Implementation of TCO in Resiliency Approach Applied in the Financial Sector
Teologlou, G.
Price Systems International
Every large commercial enterprise must successfully deal with challenges of planning, coordinating, and managing IT governance and compliance. In most organizations however, IT decision makers lack visibility into spending, performance, and TCO of these essential programs.
IT project decision making continues to be based on reactive responses to presumed needs, inadequate risk-versus-value assessments, and over-optimistic projections of business outcomes. Whatever business case is made to launch a governance or compliance initiative often occurs at a departmental or division level, it rarely includes the necessary factual details to ensure accurate estimates, and increases IT spending without consideration of overall enterprise objectives or priorities. Employing non-biased performance measures, benchmarks, and models reveal the true risks and cost benefits of IT Governance & Compliance programs.

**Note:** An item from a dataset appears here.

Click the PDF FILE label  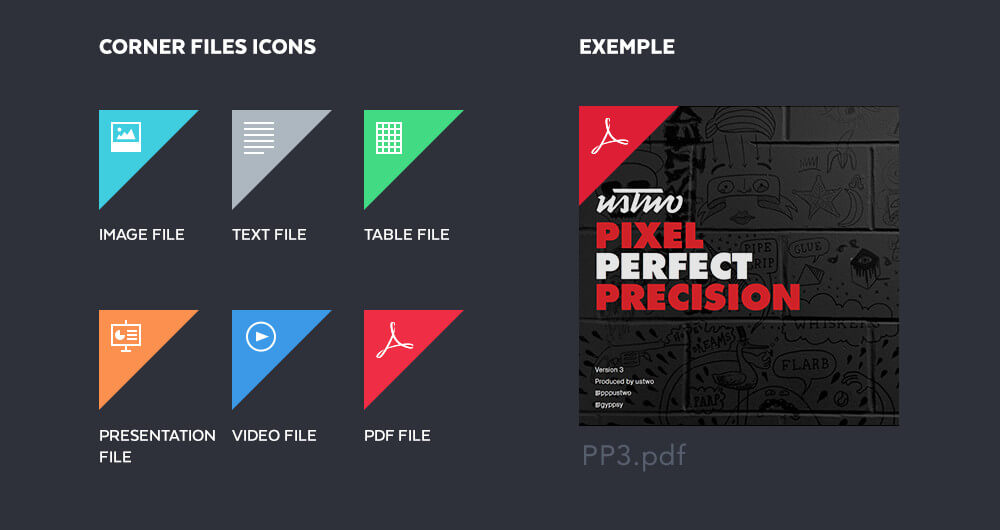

Current reports such as the 2005 Tripartite Authorities Resilience Benchmarking Project points to the need for understanding, measuring and strengthening Business Resiliency. There is a minimum cost required to achieve a level of resiliency, however want optimize resiliency effectiveness for each dollar spent as measured by the Resiliency Index.
Frameworks such as CobiT 4.0 and Val-IT aligns IT Strategy to Business Strategy within a context of compliance, governance, and operational risk management.
Total Cost of Ownership (TCO) provides a means of evaluating IT investment decisions.
Software Cost Estimating Model provides a consistent framework to holistically and consistently calculate TCO on a lifecycle basis.